▶ [Task prompt]: From the song nomination text below, copy word for word the part that begins with the words "Template:Did you know" and ends with "February 2019 (UTC)".

Template:Did you know nominations/Crime in the City (Sixty to Zero Part I)
- The following is an archived discussion of the DYK nomination of the article below. Please do not modify this page. Subsequent comments should be made on the appropriate discussion page (such as this nomination's talk page, the article's talk page or Wikipedia talk:Did you know), unless there is consensus to re-open the discussion at this page. No further edits should be made to this page.
The result was: promoted by Cwmhiraeth (talk) 06:38, 17 February 2019 (UTC)
DYK toolbox |
---|
Crime in the City (Sixty to Zero Part I)
edit- ... that although the released version of Neil Young's song "Crime in the City (Sixty to Zero Part I)" was almost 9 minutes long, the original version was more than twice as long and included a verse about genocide of Native Americans? Williams: "'Sixty to Zero" is an epic even longer than 'OP,' performed at the Aug.-Oct. '88 shows , unreleased except that five of its eleven verses became the great Freedom track "Crime in the City (Sixty to Zero Part 1)"); The 100 Greatest Songs (Rolling Stone Magazine): "When Young debuted 'Crime in the City' in 1988, it had a different title ('Sixty to Zero'), 11 verses, and lasted close to 20 minutes."; Greenwald (Allmusic): shows the released lengh of 8:45; Downing: "...the different scenes [of the 11 verse version] move in and out of focus, through the genocide of the Sioux..."

Stored data:

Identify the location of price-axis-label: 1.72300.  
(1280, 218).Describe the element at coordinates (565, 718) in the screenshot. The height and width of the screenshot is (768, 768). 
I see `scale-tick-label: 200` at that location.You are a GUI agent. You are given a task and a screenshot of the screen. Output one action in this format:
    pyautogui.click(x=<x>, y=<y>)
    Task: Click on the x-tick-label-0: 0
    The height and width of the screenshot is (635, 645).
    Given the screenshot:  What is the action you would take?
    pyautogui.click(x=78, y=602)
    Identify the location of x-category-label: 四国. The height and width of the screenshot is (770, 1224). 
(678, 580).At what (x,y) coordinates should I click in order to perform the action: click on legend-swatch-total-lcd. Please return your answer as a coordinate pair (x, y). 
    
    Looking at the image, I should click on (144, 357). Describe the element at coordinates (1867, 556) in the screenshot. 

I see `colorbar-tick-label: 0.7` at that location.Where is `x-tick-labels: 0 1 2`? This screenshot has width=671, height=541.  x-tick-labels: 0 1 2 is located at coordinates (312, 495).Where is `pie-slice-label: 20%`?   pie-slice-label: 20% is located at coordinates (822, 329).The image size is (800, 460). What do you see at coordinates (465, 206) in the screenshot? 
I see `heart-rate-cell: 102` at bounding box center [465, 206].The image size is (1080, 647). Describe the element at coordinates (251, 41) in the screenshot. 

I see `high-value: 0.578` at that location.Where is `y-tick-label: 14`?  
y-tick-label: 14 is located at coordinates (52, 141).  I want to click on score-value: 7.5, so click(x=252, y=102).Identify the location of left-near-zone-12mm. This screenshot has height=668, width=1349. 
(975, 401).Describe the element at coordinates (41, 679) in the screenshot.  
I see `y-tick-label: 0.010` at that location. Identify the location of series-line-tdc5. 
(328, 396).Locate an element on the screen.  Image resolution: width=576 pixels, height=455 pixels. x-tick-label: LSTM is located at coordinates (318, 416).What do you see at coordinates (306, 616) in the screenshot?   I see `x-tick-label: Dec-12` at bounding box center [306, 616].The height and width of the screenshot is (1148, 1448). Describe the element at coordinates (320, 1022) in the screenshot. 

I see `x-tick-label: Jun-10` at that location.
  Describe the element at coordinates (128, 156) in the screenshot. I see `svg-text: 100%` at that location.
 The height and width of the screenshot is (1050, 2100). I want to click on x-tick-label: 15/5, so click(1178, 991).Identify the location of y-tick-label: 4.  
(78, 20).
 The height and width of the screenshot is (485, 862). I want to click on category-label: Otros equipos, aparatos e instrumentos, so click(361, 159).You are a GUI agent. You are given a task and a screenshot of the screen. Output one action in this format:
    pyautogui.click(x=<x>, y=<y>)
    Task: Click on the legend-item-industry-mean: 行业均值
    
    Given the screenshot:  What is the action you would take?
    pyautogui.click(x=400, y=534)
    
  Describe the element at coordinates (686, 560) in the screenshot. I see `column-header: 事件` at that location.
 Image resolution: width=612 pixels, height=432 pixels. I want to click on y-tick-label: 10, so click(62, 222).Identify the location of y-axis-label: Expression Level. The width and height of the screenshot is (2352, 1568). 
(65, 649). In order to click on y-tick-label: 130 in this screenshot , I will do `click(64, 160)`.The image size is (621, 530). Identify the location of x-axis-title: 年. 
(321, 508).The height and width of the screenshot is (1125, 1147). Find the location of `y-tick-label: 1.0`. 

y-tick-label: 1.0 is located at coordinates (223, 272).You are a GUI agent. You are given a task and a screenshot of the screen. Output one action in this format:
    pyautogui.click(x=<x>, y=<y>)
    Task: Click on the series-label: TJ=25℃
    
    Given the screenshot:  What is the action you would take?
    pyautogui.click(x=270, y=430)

▶ [Exercise solution]:
Template:Did you know nominations/Crime in the City (Sixty to Zero Part I)
- The following is an archived discussion of the DYK nomination of the article below. Please do not modify this page. Subsequent comments should be made on the appropriate discussion page (such as this nomination's talk page, the article's talk page or Wikipedia talk:Did you know), unless there is consensus to re-open the discussion at this page. No further edits should be made to this page.
The result was: promoted by Cwmhiraeth (talk) 06:38, 17 February 2019 (UTC)